Briones was reelected for the same constituency for the 1918–1921 term. On 23 October 1918, he became president of the Chamber of Deputies, holding the position until 18 November 1920.

During his parliamentary career, he introduced a bill concerning divorce and promoted legislative proposals dealing with compulsory secular primary education, national colonies and private-sector employees. He was also involved in legislation concerning occupational hazards and workplace accidents.

President Juan Luis Sanfuentes appointed Briones Minister of Industry, Public Works and Railways on 22 April 1918. He remained in office until 6 September of that year.

In 1920, Briones served as a member of the Court of Honor established in connection with the disputed presidential election of 1920, which resulted in the election of Arturo Alessandri.

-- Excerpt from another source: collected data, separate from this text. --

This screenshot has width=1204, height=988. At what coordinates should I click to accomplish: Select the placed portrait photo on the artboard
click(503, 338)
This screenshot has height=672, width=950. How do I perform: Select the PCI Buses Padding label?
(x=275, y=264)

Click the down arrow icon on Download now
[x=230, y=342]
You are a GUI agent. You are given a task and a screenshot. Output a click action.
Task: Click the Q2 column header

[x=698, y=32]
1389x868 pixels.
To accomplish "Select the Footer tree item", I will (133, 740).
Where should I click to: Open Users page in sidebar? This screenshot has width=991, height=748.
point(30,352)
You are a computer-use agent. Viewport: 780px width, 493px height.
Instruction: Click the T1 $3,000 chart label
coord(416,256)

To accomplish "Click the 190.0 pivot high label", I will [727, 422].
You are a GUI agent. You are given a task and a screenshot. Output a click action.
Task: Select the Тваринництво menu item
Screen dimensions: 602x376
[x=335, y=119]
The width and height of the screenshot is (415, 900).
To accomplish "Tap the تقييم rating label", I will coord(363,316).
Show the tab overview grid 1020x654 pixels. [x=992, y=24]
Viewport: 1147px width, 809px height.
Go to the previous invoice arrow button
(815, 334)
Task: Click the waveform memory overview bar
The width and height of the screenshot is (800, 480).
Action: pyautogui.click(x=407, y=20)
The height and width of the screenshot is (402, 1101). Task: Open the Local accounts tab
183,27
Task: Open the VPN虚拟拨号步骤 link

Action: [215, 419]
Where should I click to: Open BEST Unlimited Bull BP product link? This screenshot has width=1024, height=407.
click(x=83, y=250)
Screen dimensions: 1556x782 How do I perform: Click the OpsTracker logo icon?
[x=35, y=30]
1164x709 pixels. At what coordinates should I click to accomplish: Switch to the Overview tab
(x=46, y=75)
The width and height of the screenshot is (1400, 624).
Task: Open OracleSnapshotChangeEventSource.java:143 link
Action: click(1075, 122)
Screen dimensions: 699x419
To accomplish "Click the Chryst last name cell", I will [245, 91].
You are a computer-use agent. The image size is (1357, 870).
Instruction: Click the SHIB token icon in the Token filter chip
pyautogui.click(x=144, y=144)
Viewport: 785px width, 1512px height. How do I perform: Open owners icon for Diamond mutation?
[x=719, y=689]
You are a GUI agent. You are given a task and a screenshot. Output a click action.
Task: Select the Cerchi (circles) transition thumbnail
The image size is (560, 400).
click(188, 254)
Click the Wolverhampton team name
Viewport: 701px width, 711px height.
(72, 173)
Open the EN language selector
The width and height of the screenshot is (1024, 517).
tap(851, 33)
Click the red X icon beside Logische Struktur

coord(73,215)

Briones was elected to the Senate for Tarapacá for the 1921–1927 legislative period. He served on the permanent committees for public works and colonization and for government and elections, chairing the latter. He was also a substitute member of the committees for finance and municipal loans, agriculture, industry and railways, and internal police.

He additionally served on the Comisión Conservadora during the 1922–1923 congressional recess. His senatorial mandate ended prematurely when Congress was dissolved on 11 September 1924 following the political and military crisis of that year.

During Alessandri's presidency, Briones was appointed Minister of Foreign Affairs, Worship and Colonization, serving from 20 July until 5 September 1924.

==Later career==
Briones remained involved in public affairs after leaving Congress. In 1939, he served as a director and councillor of the Central Bank of Chile and was appointed Chilean ambassador to Italy.

He also wrote for newspapers and magazines and published works including Glosario de colonización and the two-volume Origen del matrimonio y el divorcio. Briones belonged to organizations including the Sociedad Científica de Chile and the Liga de Protección de Estudiantes Pobres e Higiene Social.

Among his foreign distinctions, he received the Grand Cross of the Order of the Crown of Italy.

Briones died in Santiago on 16 August 1949, aged 77.